Work order:
Take from the material every line that contains the word "document".
*** Opening of Input ***
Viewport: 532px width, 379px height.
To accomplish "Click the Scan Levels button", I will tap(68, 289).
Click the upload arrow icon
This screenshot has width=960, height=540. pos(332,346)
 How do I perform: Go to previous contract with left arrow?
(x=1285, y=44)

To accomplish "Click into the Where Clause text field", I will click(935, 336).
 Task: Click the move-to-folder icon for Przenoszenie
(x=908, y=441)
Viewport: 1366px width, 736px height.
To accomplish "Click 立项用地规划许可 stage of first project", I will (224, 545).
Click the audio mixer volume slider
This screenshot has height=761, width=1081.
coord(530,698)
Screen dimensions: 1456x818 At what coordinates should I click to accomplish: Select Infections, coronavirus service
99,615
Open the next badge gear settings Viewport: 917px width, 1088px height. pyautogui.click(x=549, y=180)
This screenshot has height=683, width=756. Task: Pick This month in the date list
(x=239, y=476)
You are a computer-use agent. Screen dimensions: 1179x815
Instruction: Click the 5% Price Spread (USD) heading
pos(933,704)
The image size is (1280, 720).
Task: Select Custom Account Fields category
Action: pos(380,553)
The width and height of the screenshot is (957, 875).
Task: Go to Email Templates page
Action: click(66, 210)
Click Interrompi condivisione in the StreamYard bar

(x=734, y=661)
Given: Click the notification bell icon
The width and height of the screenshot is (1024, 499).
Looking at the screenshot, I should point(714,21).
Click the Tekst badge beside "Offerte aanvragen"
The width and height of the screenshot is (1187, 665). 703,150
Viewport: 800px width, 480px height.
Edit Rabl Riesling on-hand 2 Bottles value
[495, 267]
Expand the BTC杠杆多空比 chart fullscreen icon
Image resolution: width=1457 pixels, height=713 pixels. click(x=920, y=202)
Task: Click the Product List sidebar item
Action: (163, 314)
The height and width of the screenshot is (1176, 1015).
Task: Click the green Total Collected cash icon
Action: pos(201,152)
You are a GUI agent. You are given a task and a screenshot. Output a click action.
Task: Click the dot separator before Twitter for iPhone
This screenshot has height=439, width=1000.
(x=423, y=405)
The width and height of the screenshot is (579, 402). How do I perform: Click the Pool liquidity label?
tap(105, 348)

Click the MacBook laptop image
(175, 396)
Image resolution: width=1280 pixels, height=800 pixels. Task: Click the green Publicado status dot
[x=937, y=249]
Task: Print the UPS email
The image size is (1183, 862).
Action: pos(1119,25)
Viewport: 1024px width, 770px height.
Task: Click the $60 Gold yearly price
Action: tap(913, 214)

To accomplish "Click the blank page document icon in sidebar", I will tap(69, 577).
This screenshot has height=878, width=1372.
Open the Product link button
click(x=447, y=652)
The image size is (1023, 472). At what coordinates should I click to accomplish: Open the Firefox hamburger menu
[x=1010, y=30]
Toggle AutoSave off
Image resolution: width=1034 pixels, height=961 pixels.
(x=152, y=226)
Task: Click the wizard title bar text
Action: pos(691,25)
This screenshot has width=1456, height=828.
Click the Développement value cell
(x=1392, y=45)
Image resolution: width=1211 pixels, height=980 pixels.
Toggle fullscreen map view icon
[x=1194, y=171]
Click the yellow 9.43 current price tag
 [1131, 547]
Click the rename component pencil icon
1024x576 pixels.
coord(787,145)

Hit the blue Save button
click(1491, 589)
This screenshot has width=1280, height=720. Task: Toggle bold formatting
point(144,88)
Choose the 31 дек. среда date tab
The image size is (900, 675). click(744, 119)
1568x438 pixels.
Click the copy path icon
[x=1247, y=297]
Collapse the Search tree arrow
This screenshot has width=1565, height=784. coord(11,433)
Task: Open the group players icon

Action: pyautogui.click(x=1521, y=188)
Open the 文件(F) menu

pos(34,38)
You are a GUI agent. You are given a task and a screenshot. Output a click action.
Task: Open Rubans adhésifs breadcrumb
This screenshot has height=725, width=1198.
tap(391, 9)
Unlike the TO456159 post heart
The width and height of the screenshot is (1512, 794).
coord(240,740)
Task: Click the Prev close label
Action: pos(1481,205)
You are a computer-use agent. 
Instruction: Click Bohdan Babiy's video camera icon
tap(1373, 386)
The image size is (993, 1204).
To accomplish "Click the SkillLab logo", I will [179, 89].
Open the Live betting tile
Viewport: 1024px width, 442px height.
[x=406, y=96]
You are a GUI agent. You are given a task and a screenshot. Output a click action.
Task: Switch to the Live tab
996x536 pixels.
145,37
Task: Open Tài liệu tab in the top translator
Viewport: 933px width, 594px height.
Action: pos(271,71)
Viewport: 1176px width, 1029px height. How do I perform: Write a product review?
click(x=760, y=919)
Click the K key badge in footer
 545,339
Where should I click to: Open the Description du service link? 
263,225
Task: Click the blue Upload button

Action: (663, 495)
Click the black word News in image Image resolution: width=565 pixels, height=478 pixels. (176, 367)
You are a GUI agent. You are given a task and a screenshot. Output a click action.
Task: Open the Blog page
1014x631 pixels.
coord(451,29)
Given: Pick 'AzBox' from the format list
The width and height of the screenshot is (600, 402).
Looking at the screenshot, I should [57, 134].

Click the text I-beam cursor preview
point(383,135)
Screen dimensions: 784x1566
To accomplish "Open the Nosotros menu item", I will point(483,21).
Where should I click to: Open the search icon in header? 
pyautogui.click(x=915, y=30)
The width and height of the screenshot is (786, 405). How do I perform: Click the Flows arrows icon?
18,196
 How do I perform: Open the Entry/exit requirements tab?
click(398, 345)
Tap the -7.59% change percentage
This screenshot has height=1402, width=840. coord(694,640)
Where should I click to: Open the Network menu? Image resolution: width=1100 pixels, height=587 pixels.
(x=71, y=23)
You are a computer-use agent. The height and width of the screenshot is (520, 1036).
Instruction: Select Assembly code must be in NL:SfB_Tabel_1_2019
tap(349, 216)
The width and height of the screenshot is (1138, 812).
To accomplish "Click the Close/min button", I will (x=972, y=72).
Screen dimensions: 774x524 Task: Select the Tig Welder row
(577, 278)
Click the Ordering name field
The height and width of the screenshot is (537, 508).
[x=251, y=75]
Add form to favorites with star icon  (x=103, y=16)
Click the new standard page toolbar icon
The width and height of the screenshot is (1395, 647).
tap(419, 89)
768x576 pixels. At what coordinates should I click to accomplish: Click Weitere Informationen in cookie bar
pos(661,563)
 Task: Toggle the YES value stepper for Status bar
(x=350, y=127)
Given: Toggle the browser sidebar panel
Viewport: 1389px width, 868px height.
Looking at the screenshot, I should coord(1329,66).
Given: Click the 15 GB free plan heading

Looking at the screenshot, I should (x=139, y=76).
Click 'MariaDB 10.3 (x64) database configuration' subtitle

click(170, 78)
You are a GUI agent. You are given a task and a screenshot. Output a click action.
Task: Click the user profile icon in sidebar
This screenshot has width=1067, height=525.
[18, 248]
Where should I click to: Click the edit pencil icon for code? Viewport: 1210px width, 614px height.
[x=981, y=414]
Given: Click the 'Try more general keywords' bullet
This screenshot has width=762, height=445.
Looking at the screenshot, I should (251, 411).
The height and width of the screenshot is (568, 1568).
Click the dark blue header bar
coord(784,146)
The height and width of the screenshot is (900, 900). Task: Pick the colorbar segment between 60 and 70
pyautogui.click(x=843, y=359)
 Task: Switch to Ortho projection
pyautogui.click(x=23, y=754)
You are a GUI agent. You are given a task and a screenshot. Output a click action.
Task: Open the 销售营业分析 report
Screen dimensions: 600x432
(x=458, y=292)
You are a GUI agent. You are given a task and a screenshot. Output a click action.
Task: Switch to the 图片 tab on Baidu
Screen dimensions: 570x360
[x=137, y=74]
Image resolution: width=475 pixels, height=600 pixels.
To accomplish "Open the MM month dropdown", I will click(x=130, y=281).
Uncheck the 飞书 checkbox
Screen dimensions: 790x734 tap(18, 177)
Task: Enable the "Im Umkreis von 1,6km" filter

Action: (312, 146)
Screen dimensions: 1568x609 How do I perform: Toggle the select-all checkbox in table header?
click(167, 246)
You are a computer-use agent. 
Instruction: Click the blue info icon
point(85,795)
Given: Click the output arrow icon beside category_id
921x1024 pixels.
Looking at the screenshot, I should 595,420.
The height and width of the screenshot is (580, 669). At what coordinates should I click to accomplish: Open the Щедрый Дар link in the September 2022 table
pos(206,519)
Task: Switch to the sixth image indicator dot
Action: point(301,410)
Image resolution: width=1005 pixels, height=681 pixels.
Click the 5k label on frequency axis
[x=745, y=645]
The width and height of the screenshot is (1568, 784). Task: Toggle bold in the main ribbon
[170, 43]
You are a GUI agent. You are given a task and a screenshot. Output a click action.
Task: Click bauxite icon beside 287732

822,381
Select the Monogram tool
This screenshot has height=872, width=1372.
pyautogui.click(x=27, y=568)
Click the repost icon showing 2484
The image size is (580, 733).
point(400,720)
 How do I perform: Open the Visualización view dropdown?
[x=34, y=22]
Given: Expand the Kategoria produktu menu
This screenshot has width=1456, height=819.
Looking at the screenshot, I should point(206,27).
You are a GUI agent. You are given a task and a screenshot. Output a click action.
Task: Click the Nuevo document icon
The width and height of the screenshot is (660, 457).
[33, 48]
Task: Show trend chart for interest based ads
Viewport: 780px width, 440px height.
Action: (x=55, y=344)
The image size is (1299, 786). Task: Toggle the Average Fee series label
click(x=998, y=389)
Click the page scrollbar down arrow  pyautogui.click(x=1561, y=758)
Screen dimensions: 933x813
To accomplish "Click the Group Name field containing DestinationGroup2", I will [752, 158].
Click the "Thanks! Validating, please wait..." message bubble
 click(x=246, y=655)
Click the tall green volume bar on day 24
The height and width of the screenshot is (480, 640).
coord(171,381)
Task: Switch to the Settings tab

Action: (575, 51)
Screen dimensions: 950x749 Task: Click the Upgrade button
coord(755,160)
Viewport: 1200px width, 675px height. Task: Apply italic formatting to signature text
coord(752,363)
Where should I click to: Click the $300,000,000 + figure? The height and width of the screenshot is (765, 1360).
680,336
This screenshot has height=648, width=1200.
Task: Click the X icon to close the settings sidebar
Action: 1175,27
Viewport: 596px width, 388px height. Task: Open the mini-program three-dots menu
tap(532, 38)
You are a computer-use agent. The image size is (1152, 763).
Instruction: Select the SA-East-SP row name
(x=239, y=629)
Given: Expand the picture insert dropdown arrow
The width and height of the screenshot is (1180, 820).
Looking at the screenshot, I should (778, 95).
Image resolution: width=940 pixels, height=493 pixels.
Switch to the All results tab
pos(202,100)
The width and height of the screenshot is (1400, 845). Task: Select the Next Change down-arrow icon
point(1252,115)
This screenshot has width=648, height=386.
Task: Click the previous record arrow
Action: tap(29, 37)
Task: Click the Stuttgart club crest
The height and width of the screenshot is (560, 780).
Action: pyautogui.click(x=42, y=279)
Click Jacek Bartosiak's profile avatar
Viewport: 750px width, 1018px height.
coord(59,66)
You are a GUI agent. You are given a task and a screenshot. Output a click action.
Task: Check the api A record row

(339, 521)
*** Close of Input ***
Response box:
To accomplish "Click the blank page document icon in sidebar", I will tap(69, 577).
Task: Click the Nuevo document icon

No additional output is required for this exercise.